According to estimates from Bloomberg Economics, 29% of the growth in China’s yuan-settled trade share during the first quarter of this year has come from Russia. This trend has been continuing since 2021. Nearly all of Russia’s trade with China is conducted in yuan, and since its exports to China are greater than its sales to China estimates suggest that other nations are paying Russia in yuan.

Nevertheless, based on China’s customs data, Bloomberg calculated that the annual growth in total trade between China and Russia dropped to barely 3% in the first five months of 2024 from around 42.5% a year earlier. The proportion of commerce with Russia carried out in friendly currencies remained unchanged.

Sanctions Risk Halts Russia's Embrace of the China's Yuan
Sanctions Risk Halts Russia’s Embrace of the China’s Yuan

As per the Bloomberg Report

The adoption of the yuan in Russia might have peaked in 2023 for two reasons. First, several of China’s biggest institutions are strongly discouraged from doing business with their Russian counterparts by the prospect of secondary penalties. Strong evidence is provided by the abrupt and ongoing decoupling of Russian overnight yuan rates from Shibor following Janet Yellen’s remarks. Second, the main source of Russia’s yuan usage is its oil exports, while other nations are still hesitant to accept yuan as payment for imports. This implies that Russia’s yuan trade would also stay static in the upcoming quarters if oil prices did not increase.

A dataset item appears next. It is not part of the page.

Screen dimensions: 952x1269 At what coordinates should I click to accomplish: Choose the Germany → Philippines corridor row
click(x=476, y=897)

A number of the largest banks in China ceased to take yuan from Russia, which caused a temporary disruption to imports. After Putin met with Chinese President Xi Jinping in May, Russian businesses told local media that the problem was fixed by utilizing small regional banks, but the nation’s officials have stated that worries still exist.

The amount of trade that Russia does with China determines the peak at which the yuan will be used, according to Alexander Gabuev head of the Carnegie Russia Eurasia Center. “A lot will also depend on how commonly the yuan is used as a medium of exchange for international payments.”

Evidence of the yuan’s rising prominence in Russia’s economy can be found everywhere. When the Netherlands’ Yandex NV sold its Russian business, US stockholders received yuan rather than dollars or euros, which were impossible to transfer from Russia, according to two persons familiar with the roughly $2.5 billion cash component of the transaction who asked not to be identified.

Companies have used the yuan alongside the ruble to convert dollar and euro loans and issue new bonds, and the Bank of Russia uses the Chinese currency for National Wellbeing Fund operations.

At the start of this year, the yuan surpassed the dollar in terms of deposits in Russian banks, making it the primary foreign currency for savings. In 2023, the number of yuan deposits in Russia doubled to $68.7 billion, making it many times larger than in other top offshore yuan economies such as the United Kingdom and Singapore.

The last wave of US restrictions in June halted exchange transactions for the dollar and euro in Russia. According to the Bank of Russia report, the yuan has become the only liquid currency accessible for trades and purchases in brokerage accounts in the country, accounting for 99.6% of total volume.

“There is still potential to increase yuan usage, but it is small and insignificant compared to the move that has already occurred,” said Sofya Donets, an economist with T-Investments. “Most of the journey has already been completed.